C’est également en ce sens que, comme le rappelle Hélène Merlin-Kajman dans sa définition d’ « euphorie », notre abécédaire « n’est pas un dictionnaire » ; bien sûr, quelque chose du sens commun est répété, c’est-à-dire surtout assumé, mais ce n’est jamais qu’à la condition que de cette répétition miroitent de nouvelles significations, de nouvelles couleurs liées à notre actualité : faire tourner le mot « euphorie » et faire de ces tours possibles un motif de joie (Florence Magnot); faire entendre à travers les usages historiques de l’ « équivoque » les résonances sombres d’« une enthousiasmante apocalypse » (François Cornilliat); citer Furetière pour définir « curiosité » mais en appliquer la leçon aux tablettes informatiques (Nancy Oddo); trouver dans le « drame » un appel aux dramaticules (Christian Drapron) ou une « légèreté » qui, en dehors de l’événement même, soit le nom de son partage (Tiphaine Pocquet).
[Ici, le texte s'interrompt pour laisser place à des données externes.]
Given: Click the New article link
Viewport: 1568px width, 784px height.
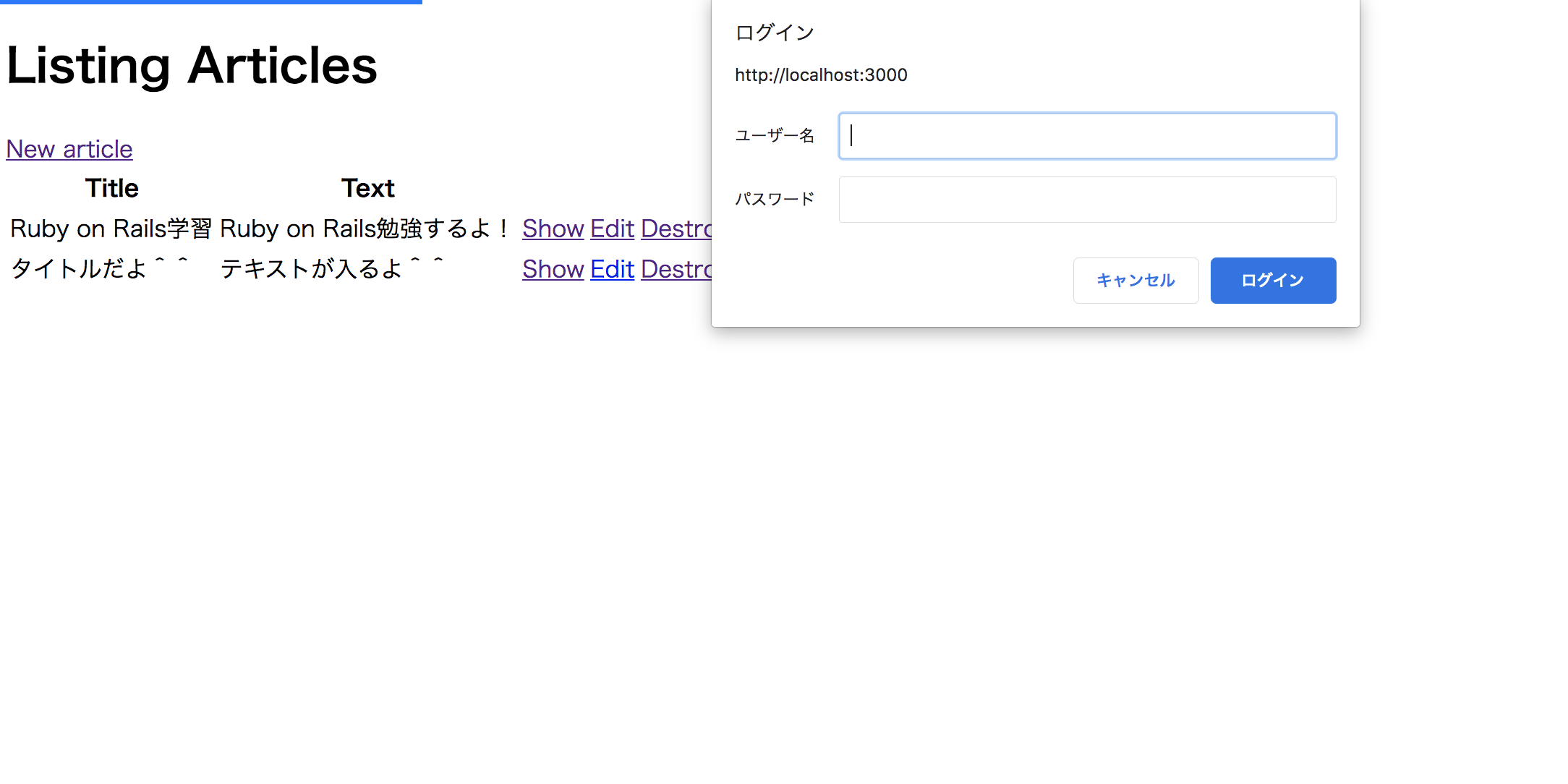Looking at the screenshot, I should pyautogui.click(x=69, y=149).
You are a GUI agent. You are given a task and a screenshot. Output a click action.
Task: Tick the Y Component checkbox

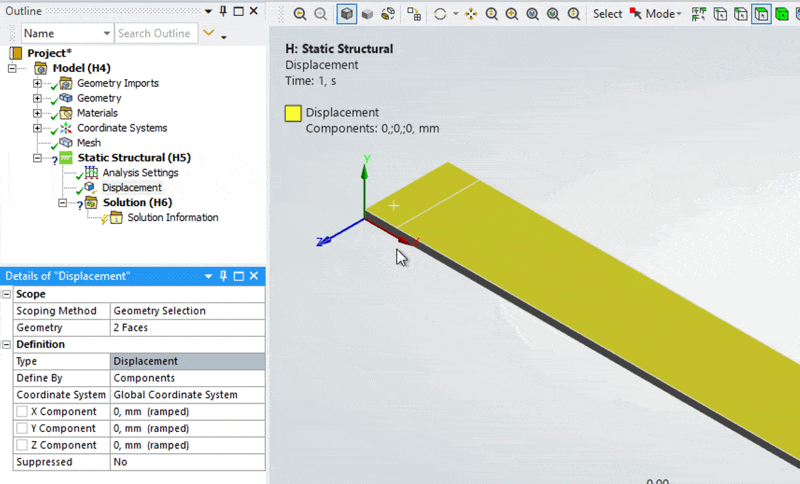tap(22, 429)
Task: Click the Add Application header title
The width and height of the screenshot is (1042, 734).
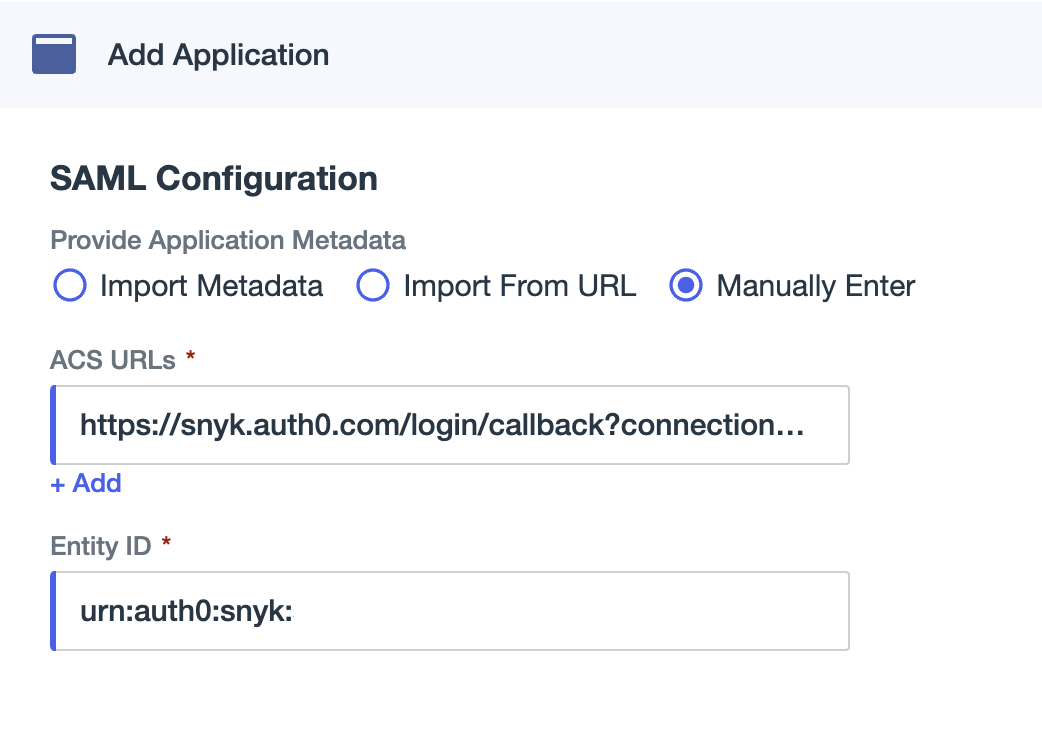Action: click(x=219, y=55)
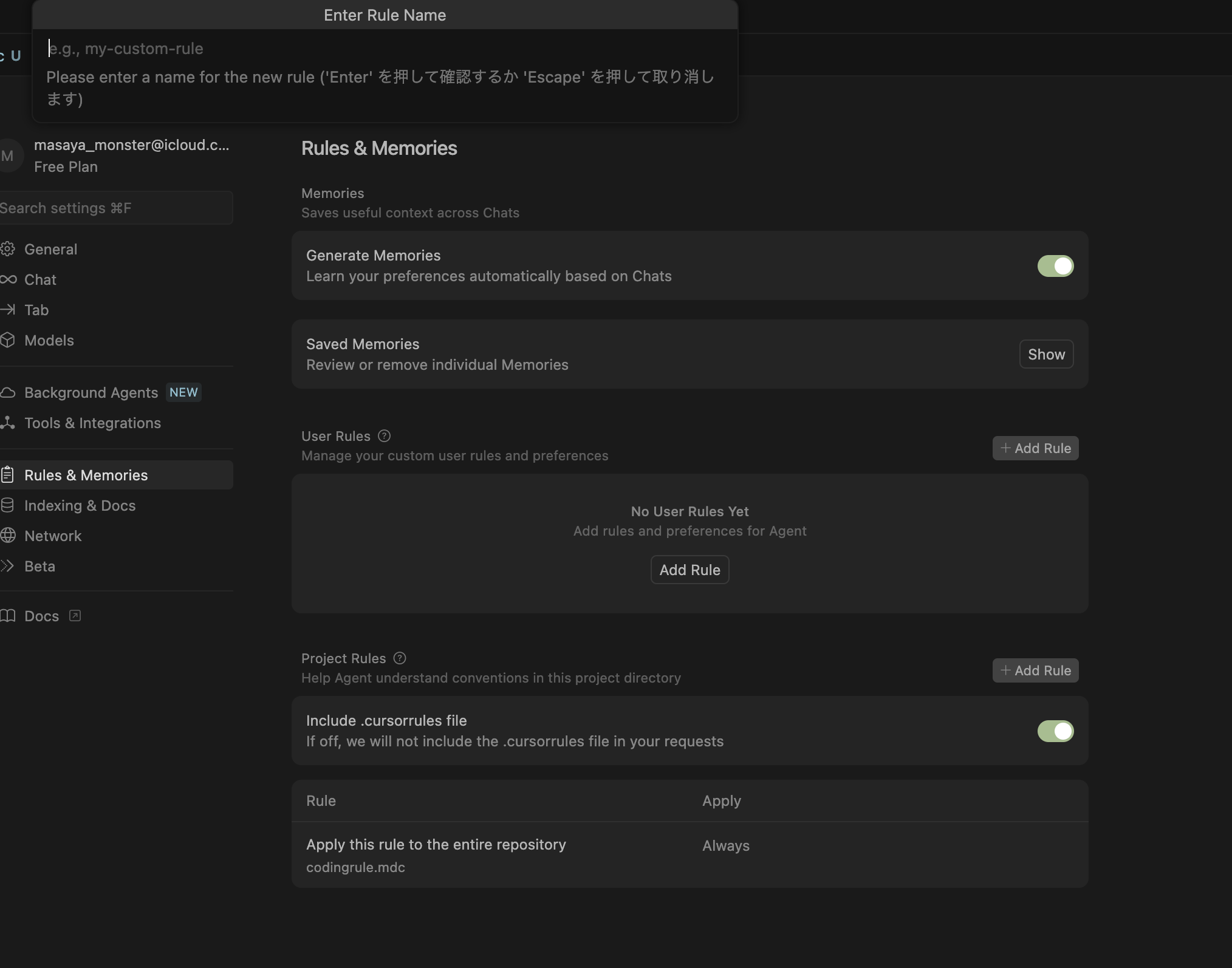1232x968 pixels.
Task: Click Add Rule beside User Rules
Action: 1035,448
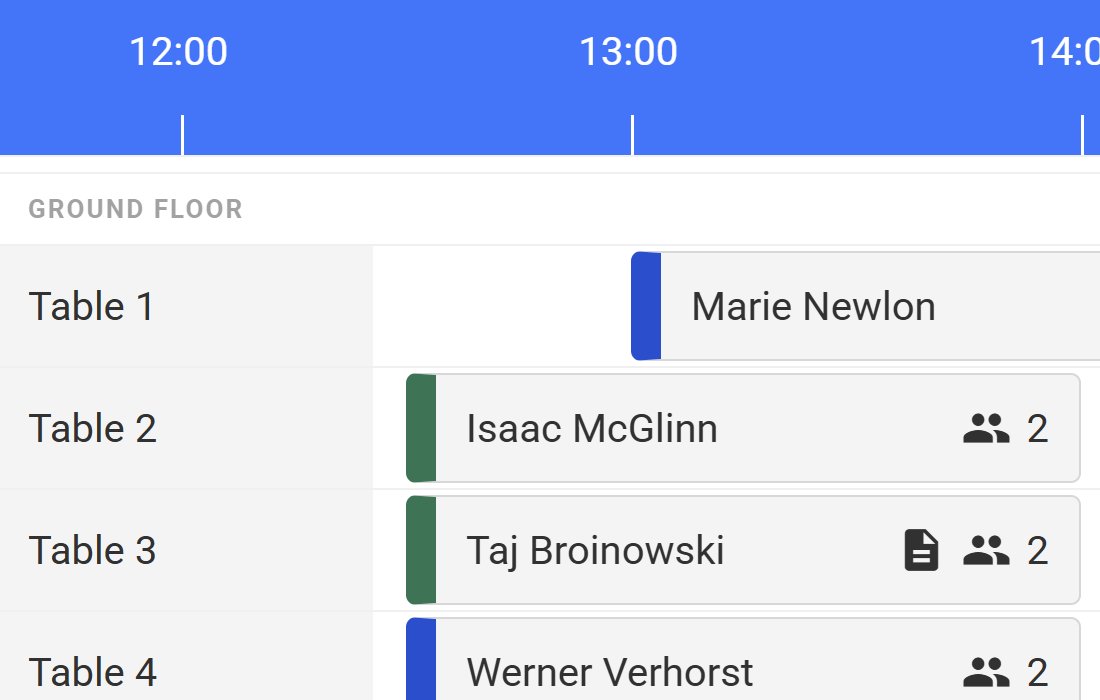Expand the GROUND FLOOR section header
The height and width of the screenshot is (700, 1100).
click(135, 208)
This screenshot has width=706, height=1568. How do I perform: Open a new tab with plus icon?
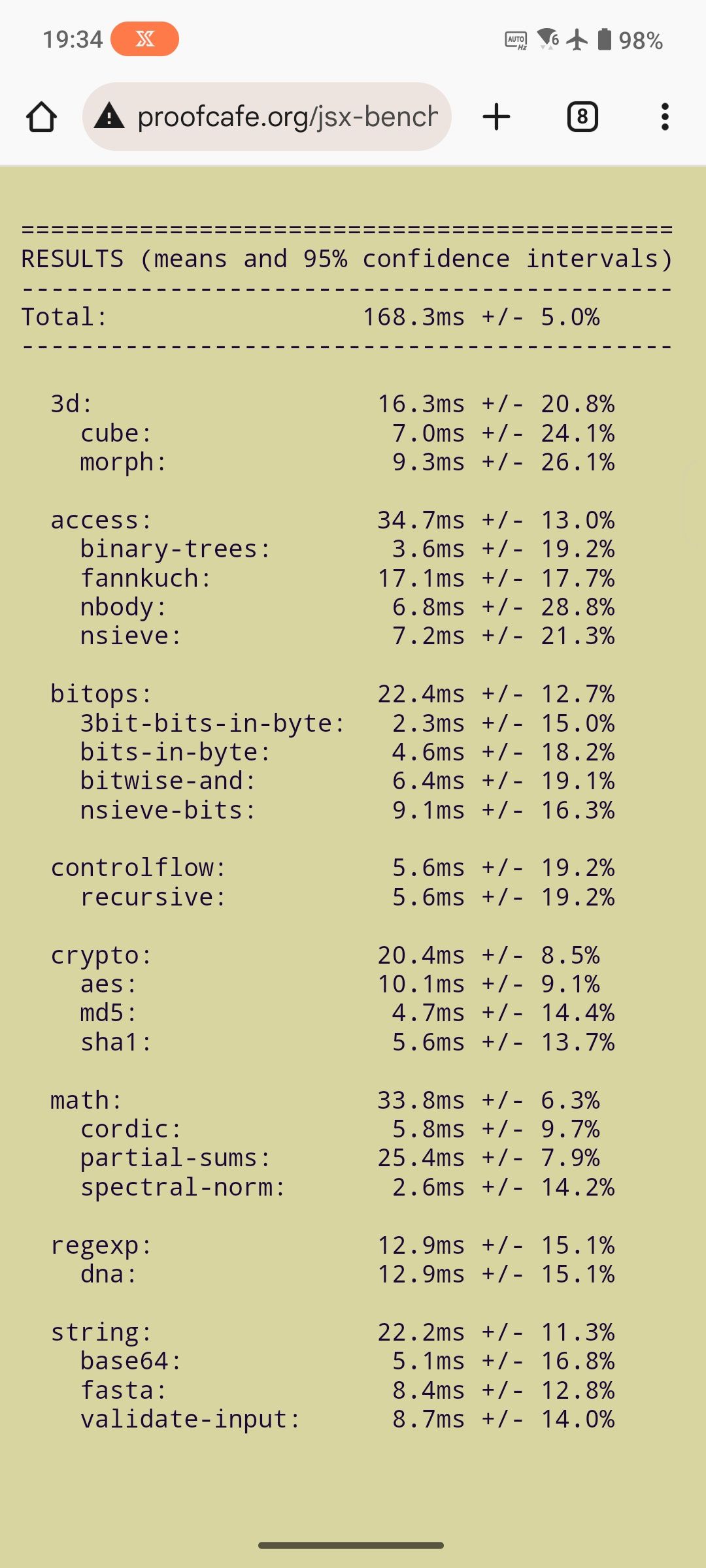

Nos saynètes sont, plus nettement encore, issues d’un effort pour déjouer la répétition sans prétendre l’annuler – pour la tricher. Une scène, tirée d’un texte littéraire, est relancée. Ajout redondant à l’infinie répétition du commentaire ? En vérité, effort pour découvrir dans l’épaisseur des répétitions, un point d’entrée du sujet. Les mots de la tribu ne sont jamais si usés qu’on ne puisse y trouver cette traverse sensible du sujet qui les fait dissoner : « Si la parole humaine est un chaudron fêlé », nous dit Adrien Chassain relisant Flaubert, « il revient à la prose d’investir et de faire sonner cette fêlure (…) de rendre les voix et les lieux communs à leur pragmatique native, de faire entendre et comprendre leurs ratés, leurs restes, leur réserve, de les inscrire autrement dit dans un espace où puisse s’exercer cette sorte d’écoute affective ». Il suffit d’un détail, d’une ombre, pour que, dans le jeu de la répétition, se révèle cette fêlure qui est la condition du commun : la silhouette d’une grand-mère ajoute une signification aimante à la « modestie » bourgeoise et à ses pouvoirs de contrainte dans Pas Pleurer de Lydie Salvayre (Lise Forment), un léger geste d’égard ouvre à un espace de partage possible de la souffrance dans Volkswagen blues de Jacques Poulin (Augustin Leroy).

Tel serait le pouvoir de la littérature : nous laisser la possibilité d’intercaler une nuance dans la mécanique du même – et de là, un différer qui nous accueille. Question d'usages bien sûr, car ce temps donné du littéraire et de ses commentaires, dont témoigne à sa manière Balzac lisant « tout un livre dans une page » de la Chartreuse de Parme (séminaire Critique sentimentale), n'est jamais que l'occasion d'un geste éthique : il revient au sujet, confronté au retour de l'identique (et à sa terreur), de l'apprécier et de vouloir s'y risquer. La littérature répète (un référent, des récits, la langue) mais répétant, elle nous offre un délai, un très bref instant vraiment, pour inventer le nouveau et nous préparer.